That may seem like a no-brainer to you and me, right there in the middle of the road with yellow lines and dead armadillos, as Jim Hightower is fond of saying. But Journal readers were having none of it. They wrote in to set Judge Posner straight. "It is not free markets that fail, but government-controlled ones," protested one reader.

And why wouldn’t they protest? The Journal has repeatedly told readers that "economic freedom" is "the real key to development." And each January the Journal tries to elevate that claim to a scientific truth by publishing a summary of the "Index of Economic Freedom," an annual report put out by the Heritage Foundation, Washington’s foremost right-wing think tank. But Heritage’s index turns out to be a barometer of corporate and entrepreneurial freedom from accountability rather than a guide to which countries are giving people more control over their economic lives and over the institutions that govern them.

This January was no different. "The 2009 Index provides strong evidence that the countries that maintain the freest economies do the best job promoting prosperity for all citizens," proclaimed this year’s editorial, "Freedom is Still the Winning Formula." But with economies across the globe in recession, the virtues of free markets are a harder sell this year.

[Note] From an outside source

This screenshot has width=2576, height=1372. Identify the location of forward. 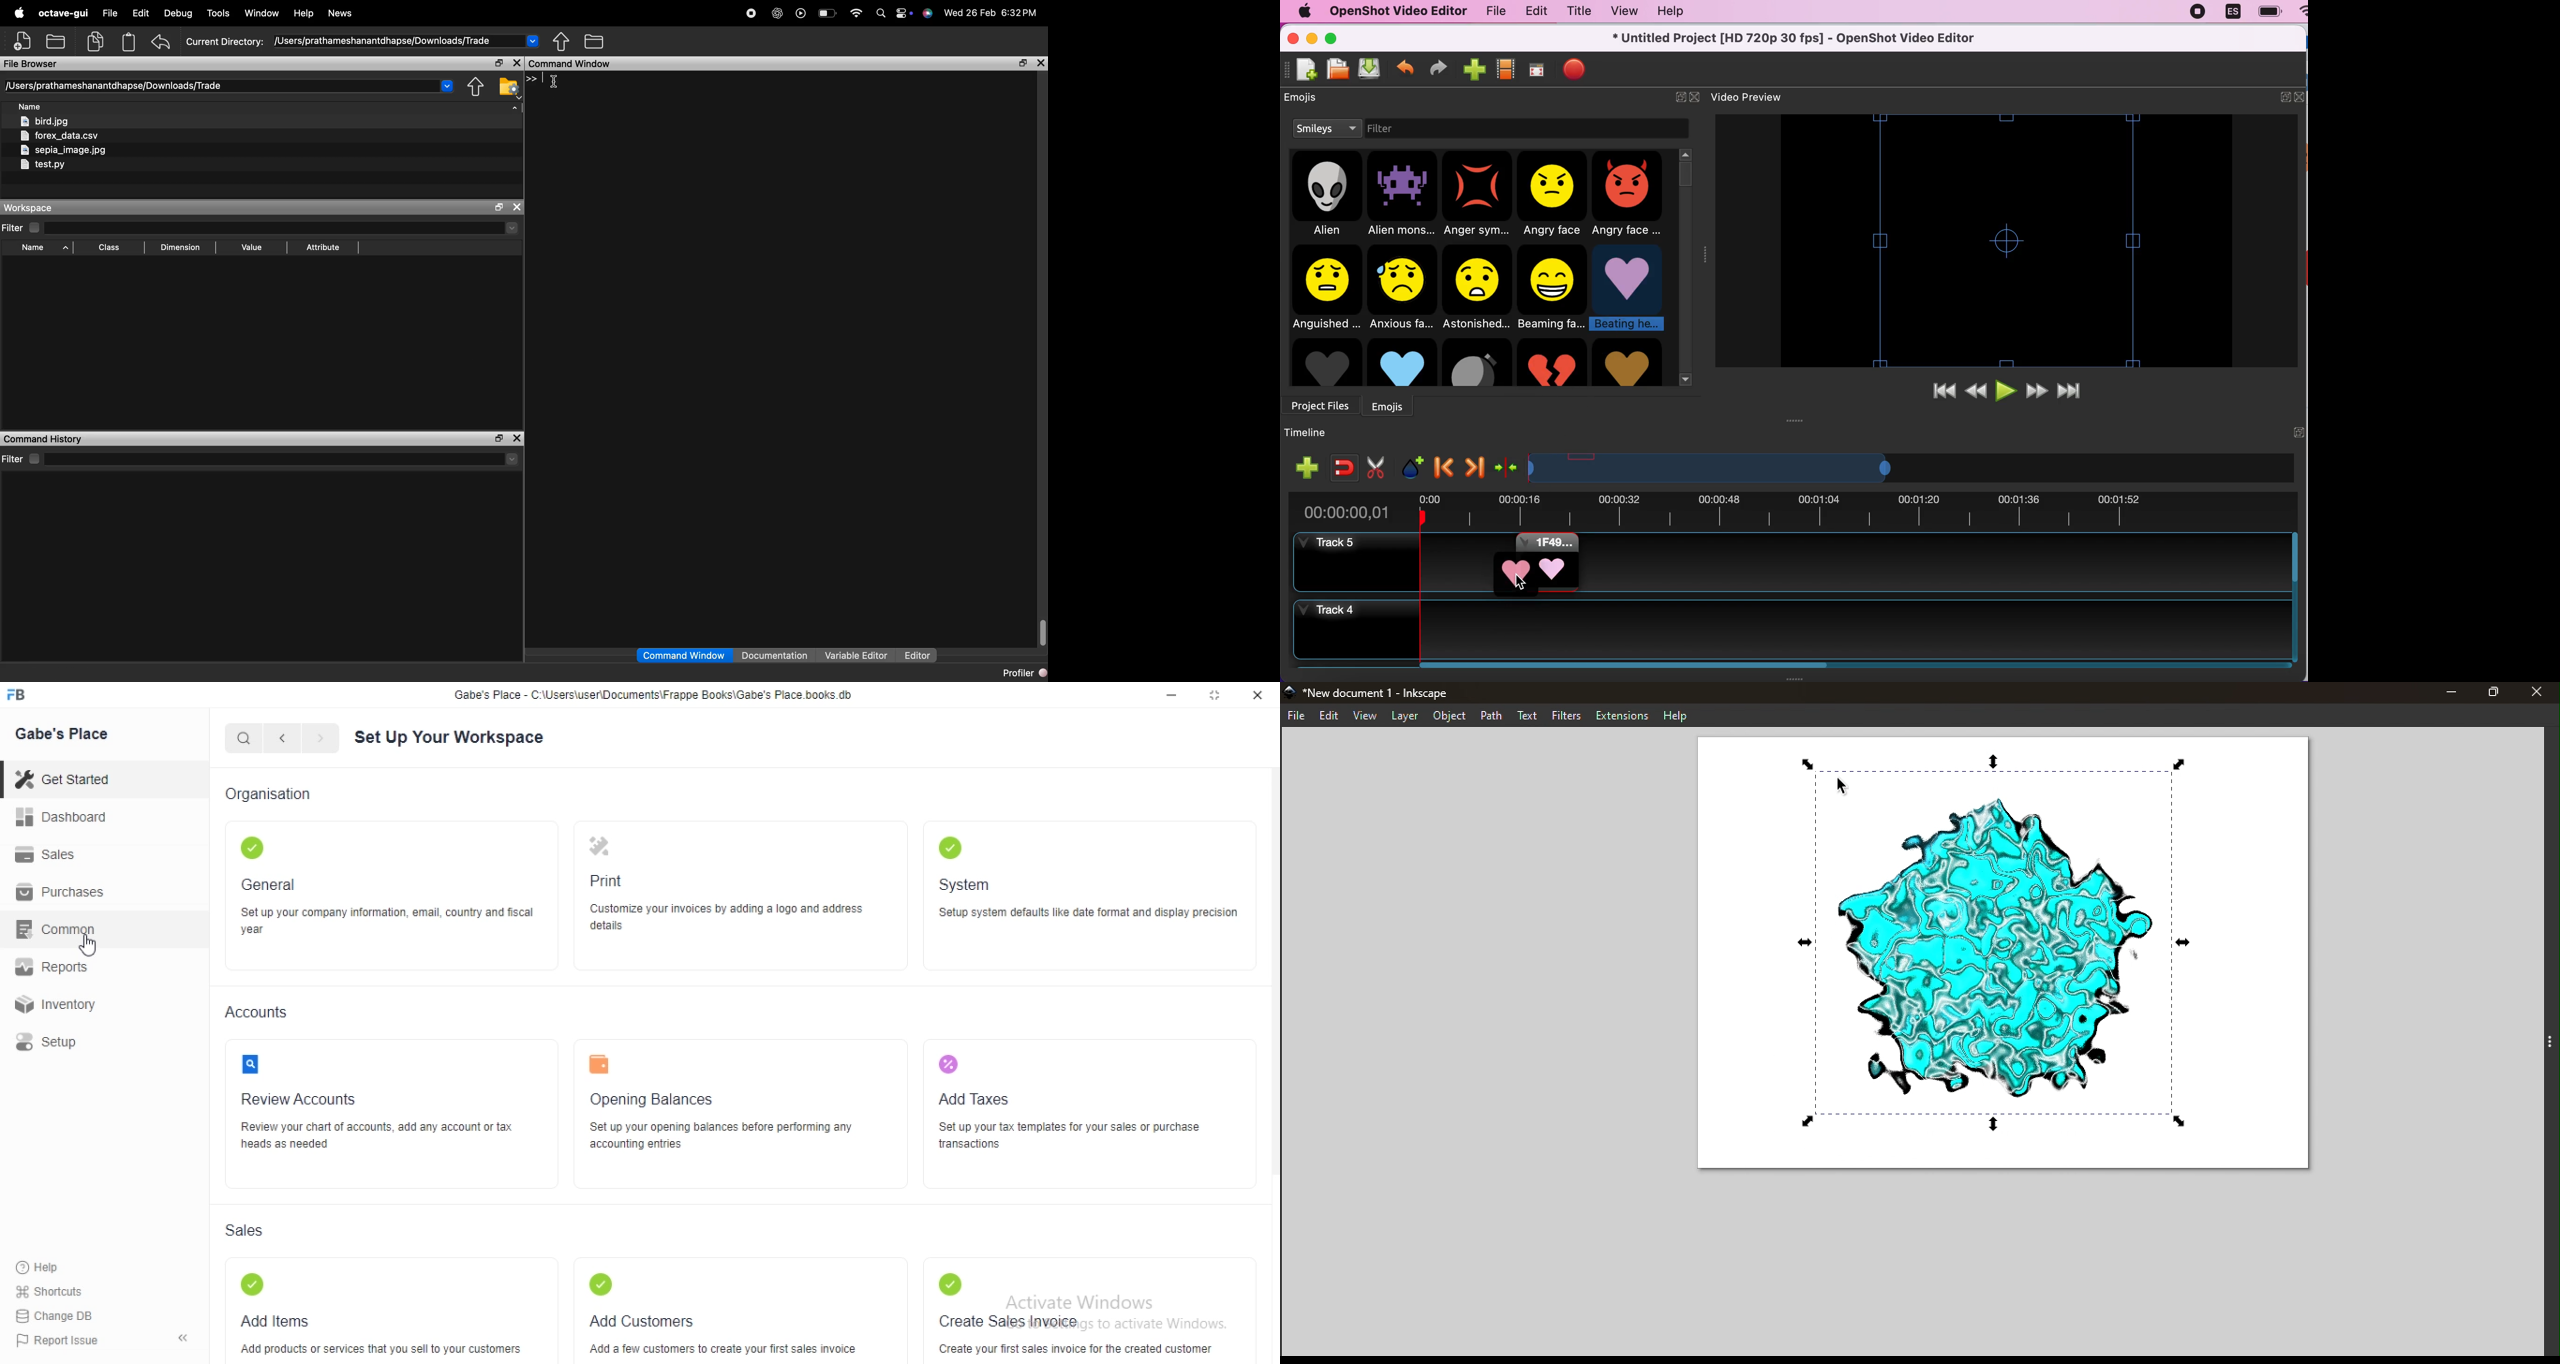
(323, 738).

That is not lost on Journal editor Paul Gigot, who wrote the foreword to this year’s report. Gigot allows that "ostensibly free-market policymakers in the U.S. lost their monetary policy discipline, and we are now paying a terrible price." Still, Gigot maintains that "the Index of Economic Freedom exists to chronicle how steep that price will be and to point the way back to policy wisdom."

What the Heritage report fails to mention is this: while the global economy is in recession, many of the star performers in the Economic Freedom Index are tanking. Fully one-half of the ten hardest-hit economies in the world are among the 30 "free" and "mostly free" economies at the top of the Index’s ranking of 179 countries.

Here’s the damage, according to the IMF. Singapore, the Southeast Asian trading center and perennial #2 in the Index, will suffer a 10.0% drop in output this year. Number 4 Ireland, the so-called Celtic tiger, has seen its rapid export-led growth give way to an 8.0% drop in output. The foreign-direct- investment-favored Baltic states of Estonia (#13) and Lithuania (#30) will each endure a 10.0% loss of output this year. Finally, the economy of Iceland (#14), the loosely regulated European banking center, will contract 10.6% in 2009.

As a group, the Index’s 30 most "free" economies will contract 4.1% in 2009. All of the other groups in the Index ("moderately free," "mostly unfree," and "repressed" economies) will muddle through 2009 with a much smaller loss of output or with moderate growth. The 67 "mostly unfree" countries in the Index will post the fastest growth rate for the year, 2.3%.

So it seems that if the Index of Economic Freedom can be trusted, then Judge Posner was not so far off the mark when he described capitalism as dynamic but "not inherently stable." That wouldn’t be so bad, one Journal reader pointed out in a letter: "Economic recessions are the cost we pay for our economic freedom and economic prosperity is the benefit. We’ve had many more years of the latter than the former."